Een externe en onafhankelijke audit helpt dan om met een frisse blik te kijken naar de samenhang tussen beleid, bewijs en praktijk. Juist die afstand maakt sneller zichtbaar waar nog inconsistenties, open eindes of blinde vlekken zitten.
Geen certificering, wel inzicht
Deze dienst is geen certificeringsaudit en ook geen implementatietraject.
De audit is bedoeld om onafhankelijk te toetsen waar uw organisatie staat, welke afwijkingen of aandachtspunten er nog zijn en waar verbetering nodig is. De uitvoering en opvolging blijven in uw eigen regie.
Tarief
De interne auditdienst voor ISO 27001 wordt aangeboden vanaf €1.250 exclusief btw, voor organisaties tot en met 25 medewerkers.
Voor grotere organisaties wordt de prijs afgestemd op de omvang en complexiteit van de audit.
Er zijn geen verborgen kosten. De prijs omvat de scoping call, documentreview, interviews en het eindrapport.
Veelgestelde vragen
Wat is het doel van een interne audit?
Een interne audit helpt om afwijkingen, zwakke plekken en open eindes in je ISMS tijdig zichtbaar te maken, voordat een externe audit dat doet.

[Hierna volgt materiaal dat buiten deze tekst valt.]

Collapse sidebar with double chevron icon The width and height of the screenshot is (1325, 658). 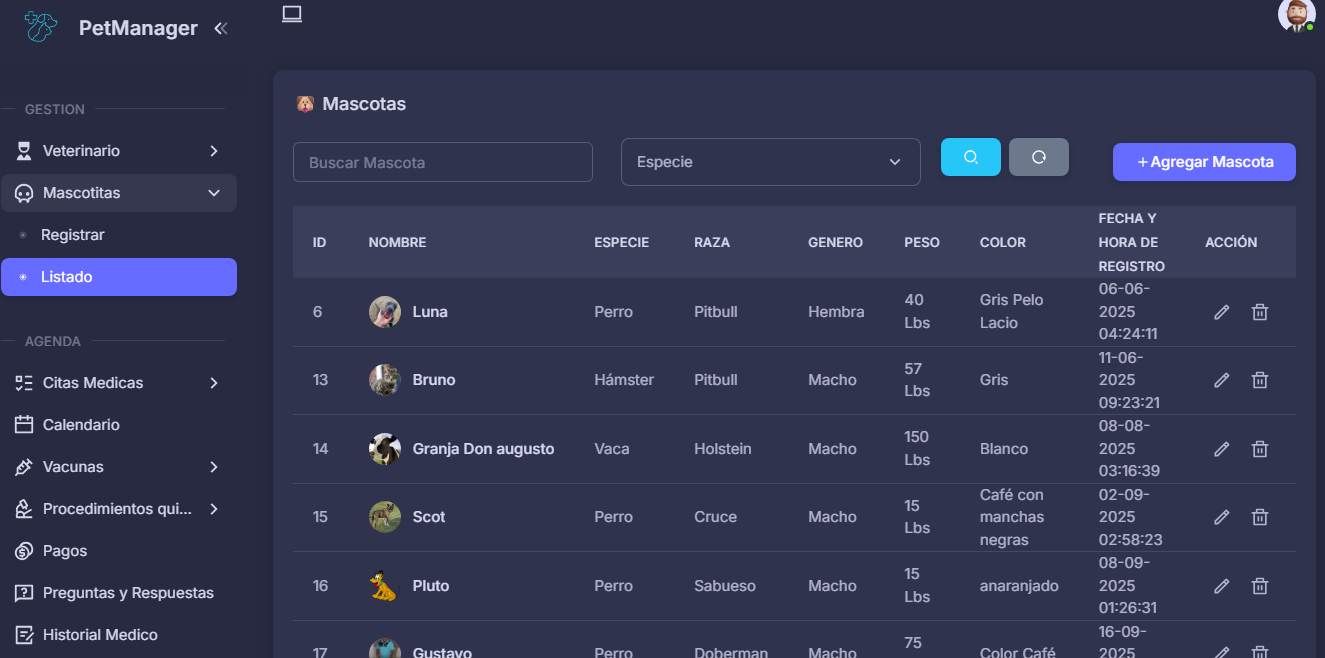tap(221, 29)
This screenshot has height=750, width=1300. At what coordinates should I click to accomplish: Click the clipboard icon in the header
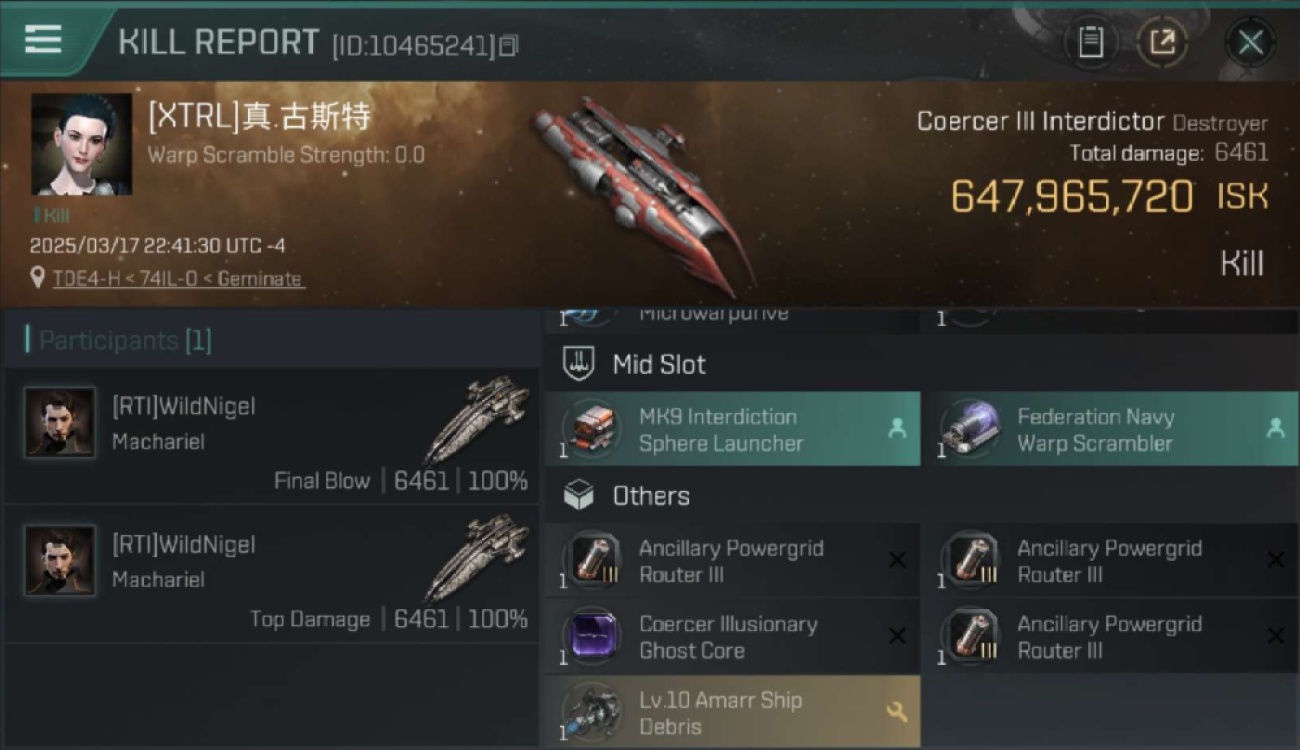pyautogui.click(x=1090, y=42)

De audit toetst of maatregelen zijn ingevoerd zoals bedoeld, of er voldoende bewijs is en of het ISMS in de praktijk functioneert zoals afgesproken. Daarmee geeft de audit management en andere betrokkenen meer zekerheid over de werking van het ISMS.
Hoe lang duurt de audit?
De totale doorlooptijd ligt meestal tussen de twee en drie weken, vanaf de eerste afstemming tot en met de oplevering van het rapport. De interviews vinden plaats in één dag of worden verdeeld over meerdere sessies, afhankelijk van beschikbaarheid en voorkeur.
Hoe vaak moet een interne audit worden uitgevoerd?
In de praktijk wordt een interne audit meestal minimaal één keer per jaar uitgevoerd. Daarnaast is het verstandig om opnieuw te toetsen wanneer er belangrijke wijzigingen zijn in de organisatie, systemen, processen of scope van het ISMS.
Wordt dit geaccepteerd door een certificerende instelling?
Ja. Het auditrapport en het overzicht van bevindingen sluiten aan op de documentatie die in het kader van ISO 27001 van een interne audit wordt verwacht.
Kun je de audit uitvoeren als wij ons ISMS zelf hebben ingericht?
Ja. Juist in die situatie is een onafhankelijke interne audit vaak waardevol, omdat de objectiviteit intern lastiger te borgen is.
Kunnen jullie de audit ook op locatie uitvoeren?
Ja, dat is mogelijk. De audit kan zowel op afstand als op locatie worden uitgevoerd.
Moeten wij eerder met jullie hebben gewerkt?
Nee. Deze dienst staat op zichzelf. Het maakt niet uit hoe uw ISMS is opgebouwd of door wie het is ingericht.